Exercise goal – The answer should hold only the lines from the one containing "Click the lightbulb" through the one containing "The width and" in the entries below, copied exactly, without pictures.

Input records –
<<<<
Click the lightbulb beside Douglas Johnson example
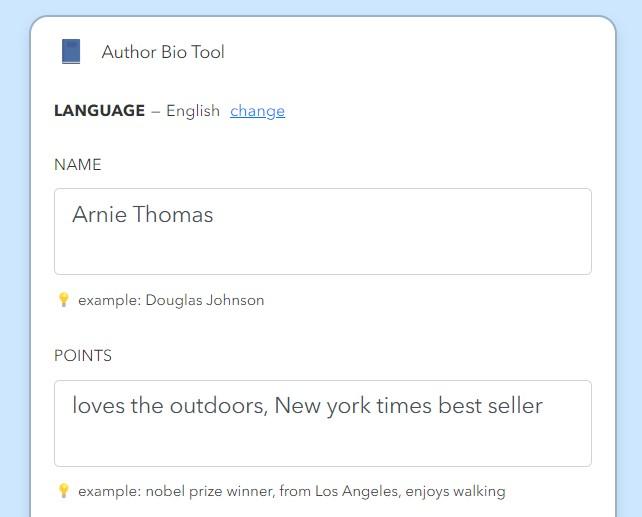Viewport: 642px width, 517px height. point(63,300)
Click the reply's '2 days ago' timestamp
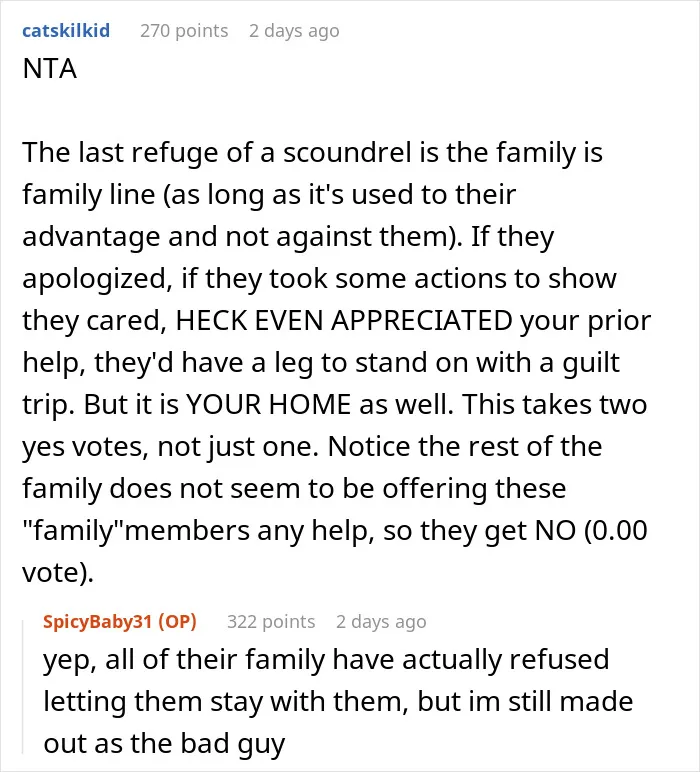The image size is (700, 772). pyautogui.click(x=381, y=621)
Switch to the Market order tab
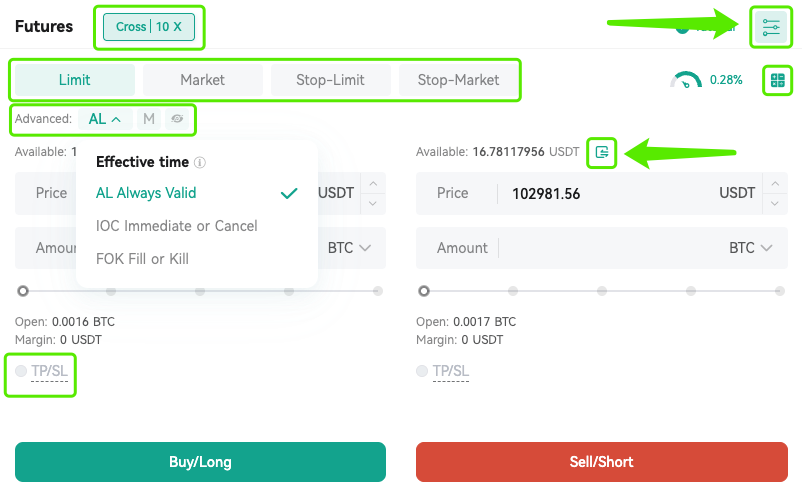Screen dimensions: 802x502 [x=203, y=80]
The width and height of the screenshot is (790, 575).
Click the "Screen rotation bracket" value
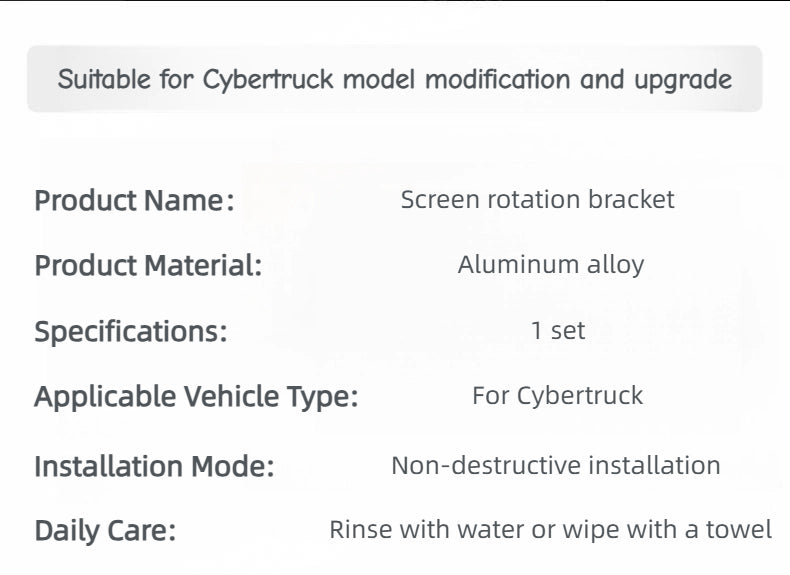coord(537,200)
>>>>
<<<<
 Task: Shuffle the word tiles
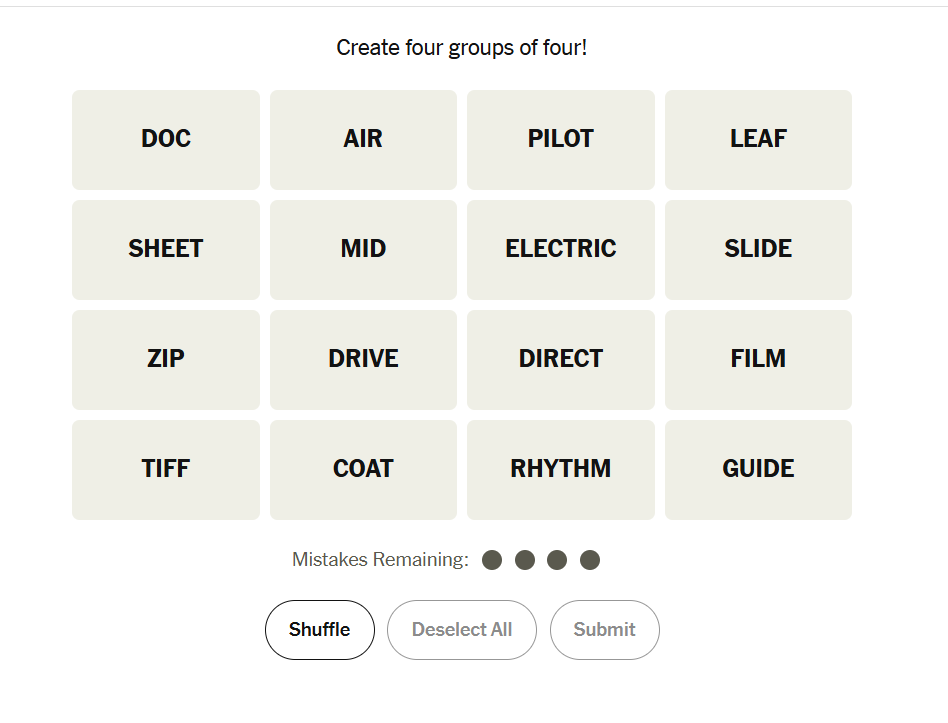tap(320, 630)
>>>>
Exercise output –
Click the lightbulb beside Douglas Johnson example
Viewport: 642px width, 517px height. point(63,300)
Click the reply's '2 days ago' timestamp
The image size is (700, 772). pyautogui.click(x=381, y=621)
Switch to the Market order tab
Screen dimensions: 802x502 [x=203, y=80]
The width and height of the screenshot is (790, 575).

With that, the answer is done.